## ENTRIES PROVIDED
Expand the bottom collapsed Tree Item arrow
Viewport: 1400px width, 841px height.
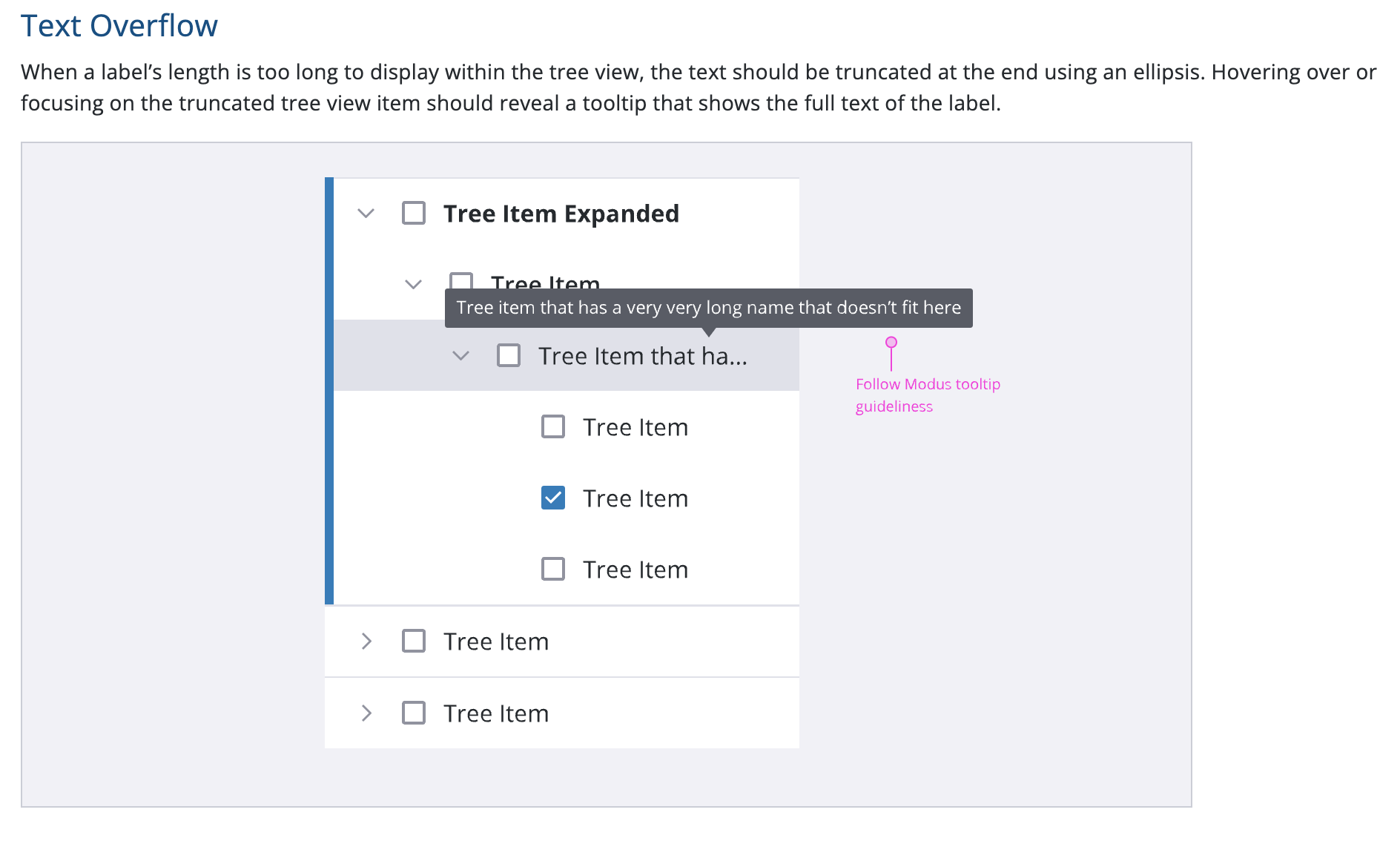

* * *

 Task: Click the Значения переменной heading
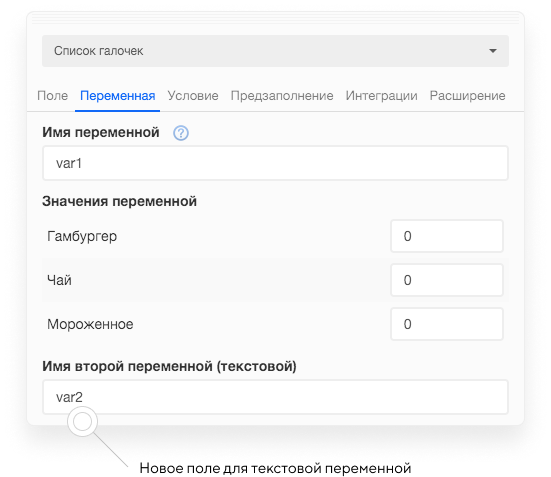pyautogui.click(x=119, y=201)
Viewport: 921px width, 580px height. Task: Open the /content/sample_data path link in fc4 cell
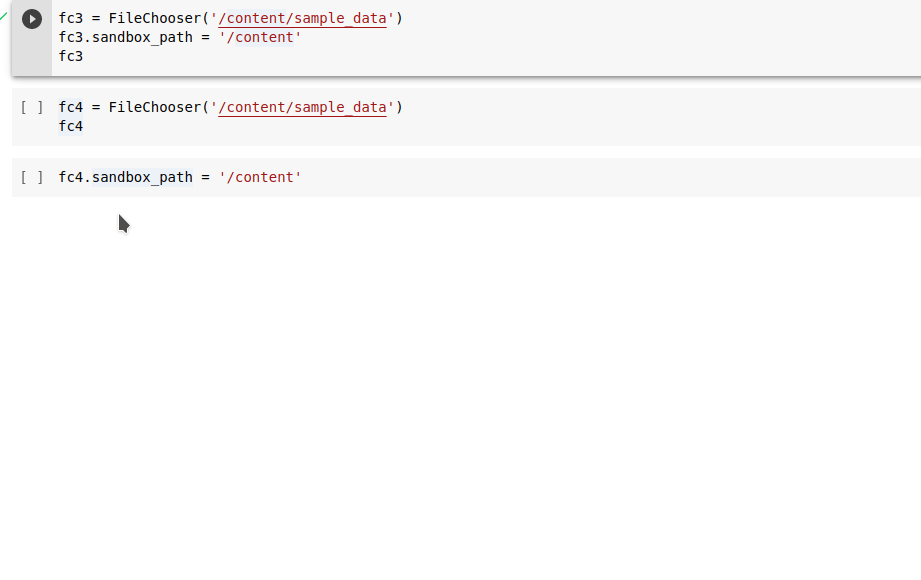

## WORK INSTRUCTION
Using the listing, filter for "width" and return the matching lines.

## SOLUTION TO THIS PROBLEM
Viewport: 1400px width, 841px height.
Viewport: 921px width, 580px height. Task: Open the /content/sample_data path link in fc4 cell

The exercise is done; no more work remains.